Temizlik başladı Temizlik başladı

Erzincan’ın İliç ilçesindeki Altın madeninde meydana gelen ve 9 yurttaşımızın toprak altında kaldığı facia ile ilgili olarak Jeoloji Yüksek Mühendisi Ali Baltaş yaptığı açıklamada, “Altını aşırı talep eden insanoğlu aslında kendine zarar veriyor” dedi.
İŞTE O AÇIKLAMA: 
Günümüzde zorunlu gereksinmelerin dışında takı, tasarruf aracı gibi insanlar tarafından yapay nedenlerle altın madenciliği yaygın olarak sürdürülmektedir. Altın madenciliğinde en yüksek karlılığı sağlamak için de doğal çevreye geri dönüşü olmayan zararlar veren siyanür kullanılmaktadır. Söz konusu üretim yönteminde belirli bir tenörün üzerinde altın içeren kayaçlar kazıldıktan sonra siyanür havuzlarına dökülerek çevre kayaçlardan ayrılırlar. 
Günümüzde dünyada bir yılda üretilen 3000 tondan fazla altının yüzde 90’ı siyanürle üretilmektedir. Altın elde edildikten sonra kalan siyanürlü pasa; akarak su kaynaklarına karışabilmekte, tozarak hava kalitesini olumsuz yönde etkileyebilmekte, dağaya karışarak da yaban hayatı, toprak kalitesini ve iklimi olumsuz etkileyebilmektedir. Böylece siyanürle altın madenciliği ile doğrudan ekosisteme zarar vermenin yanı sıra iklim üzerinde de olumsuz etkiler de meydana gelebilmektedir. Çünkü çok uluslu şirketler çoğu zaman üretim sürecini tamamlamadan ürettikleri altının çok büyük bir kısmını alıp gitmekte, geriye tahrip edilmiş bir arazi, suyu kirletilmiş ve ağaçları yok edilmiş bir doğa, ağır metaller ve siyanür başta olmak üzere kimyasallarla kirletilmiş topraklar bırakmaktadırlar.

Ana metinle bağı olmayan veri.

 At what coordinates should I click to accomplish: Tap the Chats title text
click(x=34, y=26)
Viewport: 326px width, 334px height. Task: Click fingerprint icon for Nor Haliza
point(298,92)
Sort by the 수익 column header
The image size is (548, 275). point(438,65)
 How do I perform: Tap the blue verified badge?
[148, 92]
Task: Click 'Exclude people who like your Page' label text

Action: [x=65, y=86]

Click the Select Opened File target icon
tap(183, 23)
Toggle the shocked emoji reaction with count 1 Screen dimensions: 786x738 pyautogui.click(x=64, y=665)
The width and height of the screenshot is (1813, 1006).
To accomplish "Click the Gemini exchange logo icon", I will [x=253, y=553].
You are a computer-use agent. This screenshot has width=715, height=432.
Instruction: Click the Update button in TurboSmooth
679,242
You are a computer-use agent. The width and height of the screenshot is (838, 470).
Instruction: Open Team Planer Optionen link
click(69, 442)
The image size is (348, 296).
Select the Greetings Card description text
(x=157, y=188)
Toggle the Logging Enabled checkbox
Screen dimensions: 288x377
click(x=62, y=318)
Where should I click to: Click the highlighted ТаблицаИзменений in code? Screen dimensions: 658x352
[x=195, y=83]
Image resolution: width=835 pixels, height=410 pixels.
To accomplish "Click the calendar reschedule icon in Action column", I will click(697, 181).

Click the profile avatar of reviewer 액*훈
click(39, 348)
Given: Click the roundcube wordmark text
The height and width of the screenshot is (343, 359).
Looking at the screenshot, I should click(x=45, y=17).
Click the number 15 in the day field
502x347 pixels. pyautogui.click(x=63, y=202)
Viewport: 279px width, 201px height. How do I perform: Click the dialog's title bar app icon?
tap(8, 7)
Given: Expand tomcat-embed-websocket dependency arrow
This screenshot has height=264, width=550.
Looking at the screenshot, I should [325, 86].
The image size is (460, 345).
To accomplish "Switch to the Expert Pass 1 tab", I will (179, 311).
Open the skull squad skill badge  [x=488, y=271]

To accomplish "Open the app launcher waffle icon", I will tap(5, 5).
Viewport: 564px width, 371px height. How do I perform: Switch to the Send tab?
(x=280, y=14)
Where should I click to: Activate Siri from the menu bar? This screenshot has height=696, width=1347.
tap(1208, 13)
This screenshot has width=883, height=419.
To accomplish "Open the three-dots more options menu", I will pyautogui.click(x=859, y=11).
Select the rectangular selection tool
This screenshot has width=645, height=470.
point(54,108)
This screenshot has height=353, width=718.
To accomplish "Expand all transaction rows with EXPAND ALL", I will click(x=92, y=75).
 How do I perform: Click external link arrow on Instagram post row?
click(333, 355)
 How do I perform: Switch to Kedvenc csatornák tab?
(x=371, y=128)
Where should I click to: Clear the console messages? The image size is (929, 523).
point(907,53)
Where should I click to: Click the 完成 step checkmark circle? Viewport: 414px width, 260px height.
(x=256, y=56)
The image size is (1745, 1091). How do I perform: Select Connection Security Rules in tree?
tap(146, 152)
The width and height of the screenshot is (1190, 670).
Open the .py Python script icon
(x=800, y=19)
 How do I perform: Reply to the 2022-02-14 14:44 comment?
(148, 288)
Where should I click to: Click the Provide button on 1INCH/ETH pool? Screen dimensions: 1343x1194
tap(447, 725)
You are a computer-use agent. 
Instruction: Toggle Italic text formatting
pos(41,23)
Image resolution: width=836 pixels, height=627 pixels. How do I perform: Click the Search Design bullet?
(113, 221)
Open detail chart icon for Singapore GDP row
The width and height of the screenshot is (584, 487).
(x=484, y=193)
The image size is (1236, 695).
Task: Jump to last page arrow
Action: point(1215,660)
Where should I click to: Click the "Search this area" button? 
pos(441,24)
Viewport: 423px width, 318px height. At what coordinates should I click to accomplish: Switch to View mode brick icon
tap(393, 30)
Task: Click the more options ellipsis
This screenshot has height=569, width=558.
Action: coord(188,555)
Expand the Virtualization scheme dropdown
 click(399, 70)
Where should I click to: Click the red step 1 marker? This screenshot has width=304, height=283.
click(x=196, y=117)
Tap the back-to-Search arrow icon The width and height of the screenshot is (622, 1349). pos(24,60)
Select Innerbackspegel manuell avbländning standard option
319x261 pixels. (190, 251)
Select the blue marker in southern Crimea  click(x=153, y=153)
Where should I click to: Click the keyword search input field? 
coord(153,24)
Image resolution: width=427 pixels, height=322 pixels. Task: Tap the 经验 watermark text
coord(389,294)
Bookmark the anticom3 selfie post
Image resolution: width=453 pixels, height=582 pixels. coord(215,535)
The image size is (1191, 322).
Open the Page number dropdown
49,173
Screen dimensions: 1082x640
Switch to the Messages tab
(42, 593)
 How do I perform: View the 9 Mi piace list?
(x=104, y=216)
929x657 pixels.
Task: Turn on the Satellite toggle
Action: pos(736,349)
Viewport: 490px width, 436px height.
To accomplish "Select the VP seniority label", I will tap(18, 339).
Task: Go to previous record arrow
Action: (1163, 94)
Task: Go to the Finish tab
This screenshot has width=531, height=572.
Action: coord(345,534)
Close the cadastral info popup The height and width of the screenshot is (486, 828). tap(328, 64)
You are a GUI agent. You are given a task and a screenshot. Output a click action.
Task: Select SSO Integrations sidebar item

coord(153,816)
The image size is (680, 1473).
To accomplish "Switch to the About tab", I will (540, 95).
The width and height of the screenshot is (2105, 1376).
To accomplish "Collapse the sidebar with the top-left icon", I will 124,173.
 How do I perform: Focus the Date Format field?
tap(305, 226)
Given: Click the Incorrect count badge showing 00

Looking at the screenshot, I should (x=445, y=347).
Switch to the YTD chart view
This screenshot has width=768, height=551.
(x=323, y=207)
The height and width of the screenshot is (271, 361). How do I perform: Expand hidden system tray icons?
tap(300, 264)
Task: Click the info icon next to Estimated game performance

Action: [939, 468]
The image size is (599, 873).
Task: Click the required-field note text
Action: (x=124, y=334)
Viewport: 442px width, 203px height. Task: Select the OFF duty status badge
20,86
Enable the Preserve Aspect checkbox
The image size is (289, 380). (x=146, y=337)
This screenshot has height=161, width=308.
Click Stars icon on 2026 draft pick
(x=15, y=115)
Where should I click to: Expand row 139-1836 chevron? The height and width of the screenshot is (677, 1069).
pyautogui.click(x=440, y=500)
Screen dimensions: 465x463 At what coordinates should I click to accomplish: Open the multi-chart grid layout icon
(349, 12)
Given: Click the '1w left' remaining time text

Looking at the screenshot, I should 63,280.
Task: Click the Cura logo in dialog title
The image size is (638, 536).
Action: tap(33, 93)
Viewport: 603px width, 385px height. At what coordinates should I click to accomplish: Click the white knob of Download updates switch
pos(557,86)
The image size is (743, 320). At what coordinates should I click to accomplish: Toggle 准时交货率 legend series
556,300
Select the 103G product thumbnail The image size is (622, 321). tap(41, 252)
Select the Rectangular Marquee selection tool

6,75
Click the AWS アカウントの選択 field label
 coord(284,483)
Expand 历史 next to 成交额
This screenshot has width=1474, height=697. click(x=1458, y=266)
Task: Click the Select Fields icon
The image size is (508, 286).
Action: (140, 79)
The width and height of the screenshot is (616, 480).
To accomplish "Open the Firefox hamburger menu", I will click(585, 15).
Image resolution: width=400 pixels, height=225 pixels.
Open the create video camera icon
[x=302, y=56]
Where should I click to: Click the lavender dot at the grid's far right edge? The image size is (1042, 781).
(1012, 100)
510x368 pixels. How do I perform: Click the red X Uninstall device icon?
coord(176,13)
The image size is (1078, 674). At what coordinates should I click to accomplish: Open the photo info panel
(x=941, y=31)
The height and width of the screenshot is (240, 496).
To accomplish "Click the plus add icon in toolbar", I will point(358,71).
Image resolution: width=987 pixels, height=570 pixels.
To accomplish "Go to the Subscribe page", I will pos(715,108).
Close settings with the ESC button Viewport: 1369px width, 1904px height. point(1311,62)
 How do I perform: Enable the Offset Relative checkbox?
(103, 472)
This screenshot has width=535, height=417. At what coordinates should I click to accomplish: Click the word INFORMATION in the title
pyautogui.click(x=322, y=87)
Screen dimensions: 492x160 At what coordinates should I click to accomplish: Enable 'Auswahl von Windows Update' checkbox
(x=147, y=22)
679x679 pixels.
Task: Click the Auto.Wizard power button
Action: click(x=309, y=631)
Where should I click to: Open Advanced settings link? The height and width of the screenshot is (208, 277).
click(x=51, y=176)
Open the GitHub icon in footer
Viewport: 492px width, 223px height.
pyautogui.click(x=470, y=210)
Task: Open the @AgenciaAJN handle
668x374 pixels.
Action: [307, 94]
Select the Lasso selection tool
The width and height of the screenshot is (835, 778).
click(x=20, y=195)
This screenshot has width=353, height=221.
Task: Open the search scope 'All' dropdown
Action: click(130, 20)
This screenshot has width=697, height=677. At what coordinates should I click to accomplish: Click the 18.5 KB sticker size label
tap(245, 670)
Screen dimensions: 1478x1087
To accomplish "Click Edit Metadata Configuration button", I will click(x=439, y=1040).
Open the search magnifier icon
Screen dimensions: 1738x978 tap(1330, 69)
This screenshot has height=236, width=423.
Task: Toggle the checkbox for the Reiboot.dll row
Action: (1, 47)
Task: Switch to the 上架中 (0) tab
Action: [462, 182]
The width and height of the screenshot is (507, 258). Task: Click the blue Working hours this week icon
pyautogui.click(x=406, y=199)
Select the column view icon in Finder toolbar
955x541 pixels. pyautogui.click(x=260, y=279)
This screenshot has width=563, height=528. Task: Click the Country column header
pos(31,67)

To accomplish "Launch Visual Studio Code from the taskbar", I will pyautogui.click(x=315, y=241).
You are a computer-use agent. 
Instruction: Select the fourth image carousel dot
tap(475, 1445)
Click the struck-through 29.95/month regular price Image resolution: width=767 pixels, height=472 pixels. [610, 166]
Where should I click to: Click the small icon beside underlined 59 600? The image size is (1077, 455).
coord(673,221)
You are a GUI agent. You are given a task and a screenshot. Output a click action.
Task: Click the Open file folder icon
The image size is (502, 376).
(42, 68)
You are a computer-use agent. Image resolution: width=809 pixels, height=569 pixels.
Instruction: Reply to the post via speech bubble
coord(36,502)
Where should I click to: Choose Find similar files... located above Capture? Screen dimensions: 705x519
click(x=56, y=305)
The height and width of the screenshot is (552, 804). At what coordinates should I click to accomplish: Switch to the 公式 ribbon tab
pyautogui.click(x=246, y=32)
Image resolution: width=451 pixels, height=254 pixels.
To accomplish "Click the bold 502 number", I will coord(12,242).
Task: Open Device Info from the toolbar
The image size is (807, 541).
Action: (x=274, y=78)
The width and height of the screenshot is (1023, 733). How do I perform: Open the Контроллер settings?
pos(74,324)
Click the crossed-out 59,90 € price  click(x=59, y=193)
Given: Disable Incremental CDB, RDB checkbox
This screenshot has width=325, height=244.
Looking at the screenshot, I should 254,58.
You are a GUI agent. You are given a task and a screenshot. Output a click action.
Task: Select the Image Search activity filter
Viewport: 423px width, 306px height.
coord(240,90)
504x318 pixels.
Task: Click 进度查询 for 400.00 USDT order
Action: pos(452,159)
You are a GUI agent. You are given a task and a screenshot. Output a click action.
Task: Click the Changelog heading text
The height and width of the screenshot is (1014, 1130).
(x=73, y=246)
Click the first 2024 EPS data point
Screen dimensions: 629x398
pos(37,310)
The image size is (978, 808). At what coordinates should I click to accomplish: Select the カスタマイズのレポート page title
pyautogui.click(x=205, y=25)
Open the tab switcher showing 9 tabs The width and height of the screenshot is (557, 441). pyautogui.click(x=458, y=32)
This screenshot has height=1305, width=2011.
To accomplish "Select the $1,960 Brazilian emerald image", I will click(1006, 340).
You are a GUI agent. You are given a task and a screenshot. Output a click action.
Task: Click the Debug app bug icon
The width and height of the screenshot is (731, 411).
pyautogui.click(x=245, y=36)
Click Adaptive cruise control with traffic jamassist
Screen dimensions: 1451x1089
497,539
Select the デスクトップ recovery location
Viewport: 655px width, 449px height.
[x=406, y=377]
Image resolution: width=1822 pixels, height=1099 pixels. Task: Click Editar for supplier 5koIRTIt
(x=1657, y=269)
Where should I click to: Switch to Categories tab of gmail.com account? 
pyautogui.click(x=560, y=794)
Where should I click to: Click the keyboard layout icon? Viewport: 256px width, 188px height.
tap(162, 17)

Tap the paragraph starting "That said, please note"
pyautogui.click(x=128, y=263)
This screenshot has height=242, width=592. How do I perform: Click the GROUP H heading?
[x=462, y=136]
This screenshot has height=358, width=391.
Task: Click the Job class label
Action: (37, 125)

Madencilik ve ilgili endüstriler bir ülkenin sosyo-ekonomik kalkınması için gereklidir. Ancak altın madenleri özelinde baktığımızda; zorunlu gereksinmelerin dışında takı, tasarruf aracı gibi insanlar tarafından yapay nedenlerle aşırı talep oluşturularak yapılması çevre üzerindeki çok uzun yıllar sürecek olumsuz etkiler oluşturmaktadır. İnsanoğlu, hayati bir gereksiniminin olmadığı altını mücevher ve yatırım aracı gibi yapay nedenlerle talep ederek doğaya, çevreye ve dolayısıyla aslında kendine zarar vermektedir.
Madenler milyonlarca yılda yerkabuğunda oluşmuş ve bir daha yerine konulamayan ulusal değerlerimizdir. Kamu eliyle, gerektiği kadar ve tüm çevresel önlemler alınarak üretilmelidirler.